Update: Scott Seely explained that this is by design. So I'm changing the title in my post. Also if you want to do this, use async methods as he pointed out.
Last night my friend Michele pointed me an interesting thing on the WCF client side runtime. Basically, she had a service method like as follows.
public void SendMessage(string message)
{
Console.WriteLine("SendMessage: {0}", message);
MessageBox.Show(String.Format("Received message: '{0}'", message));
}
(We know, we know, one should not display message boxes from a service method but here the idea was basically blocking the thread that executes the service method interactively.)

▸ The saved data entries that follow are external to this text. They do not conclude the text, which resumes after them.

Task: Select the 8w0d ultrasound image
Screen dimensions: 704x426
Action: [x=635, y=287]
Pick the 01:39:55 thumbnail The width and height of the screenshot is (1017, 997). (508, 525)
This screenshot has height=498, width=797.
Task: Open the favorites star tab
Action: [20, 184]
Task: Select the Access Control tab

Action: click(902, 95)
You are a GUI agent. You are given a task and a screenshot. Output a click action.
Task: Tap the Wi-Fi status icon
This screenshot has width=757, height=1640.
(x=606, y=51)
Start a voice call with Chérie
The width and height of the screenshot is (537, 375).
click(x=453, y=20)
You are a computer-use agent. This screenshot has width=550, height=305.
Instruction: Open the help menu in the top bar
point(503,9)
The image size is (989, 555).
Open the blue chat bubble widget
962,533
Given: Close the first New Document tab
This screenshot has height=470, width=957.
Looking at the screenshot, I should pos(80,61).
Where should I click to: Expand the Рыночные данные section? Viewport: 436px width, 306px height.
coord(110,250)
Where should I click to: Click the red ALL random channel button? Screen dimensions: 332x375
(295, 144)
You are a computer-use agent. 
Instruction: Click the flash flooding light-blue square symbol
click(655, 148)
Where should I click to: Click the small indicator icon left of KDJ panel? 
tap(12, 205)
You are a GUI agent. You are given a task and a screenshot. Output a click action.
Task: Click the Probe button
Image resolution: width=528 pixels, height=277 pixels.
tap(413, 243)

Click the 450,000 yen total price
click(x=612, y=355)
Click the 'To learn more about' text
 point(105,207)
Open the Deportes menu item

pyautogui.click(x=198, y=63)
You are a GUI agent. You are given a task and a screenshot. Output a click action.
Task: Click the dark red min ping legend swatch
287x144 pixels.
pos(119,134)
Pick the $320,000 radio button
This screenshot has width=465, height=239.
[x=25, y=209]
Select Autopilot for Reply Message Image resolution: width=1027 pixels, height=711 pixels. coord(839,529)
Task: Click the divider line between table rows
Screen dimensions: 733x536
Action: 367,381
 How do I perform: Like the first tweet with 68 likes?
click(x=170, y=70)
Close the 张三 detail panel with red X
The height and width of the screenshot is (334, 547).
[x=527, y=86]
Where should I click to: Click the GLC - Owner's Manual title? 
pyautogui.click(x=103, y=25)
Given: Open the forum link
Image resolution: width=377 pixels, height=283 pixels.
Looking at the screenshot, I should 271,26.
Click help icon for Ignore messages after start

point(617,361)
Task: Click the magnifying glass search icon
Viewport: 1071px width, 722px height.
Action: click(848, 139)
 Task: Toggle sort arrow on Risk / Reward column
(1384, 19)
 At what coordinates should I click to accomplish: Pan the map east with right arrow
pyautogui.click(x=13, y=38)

Further more the service was configured as PerCall/Multiple and was running on netTcp.
Then we tried to call this service with an instance of svcutil generated proxy in several threads simultaneously (see below).
private void button1_Click(object sender, EventArgs e)
{
MethodInvoker m = new MethodInvoker(CallService);
m.BeginInvoke(null, null);
}
private void CallService()
{
proxy.SendMessage(string.Format("Message {0}", ++counter));
}When we ran client and the service, we expected to see multiple messages boxes appearing in the service as we click on the button1 in the client. In theory this should work because, although we use a single tcp session, our service is configured for PerCall and Multiple. So the message pump in the service side ChannelHandler can use a new thread to pump the next message from the same tcp session and dispatch it to a new service instance object while the previous message is being processed.
However, things did not workout the way we want. When we clicked the button, first message box appeared in the service. But subsequent clicks did not do so until the first message box was closed (i.e. thread was released). However, when all pending messages are displayed, everything started to work as expected for the subsequent requests.
Let the fun begin! :)
Out of curiosity I got a snapshot of all threads while the client is blocked after the few very first calls. Call stack of one blocking service call revealed quite a lot about what's going on. The stack was like this (irrelevant frames and parameters are removed for simplicity sake).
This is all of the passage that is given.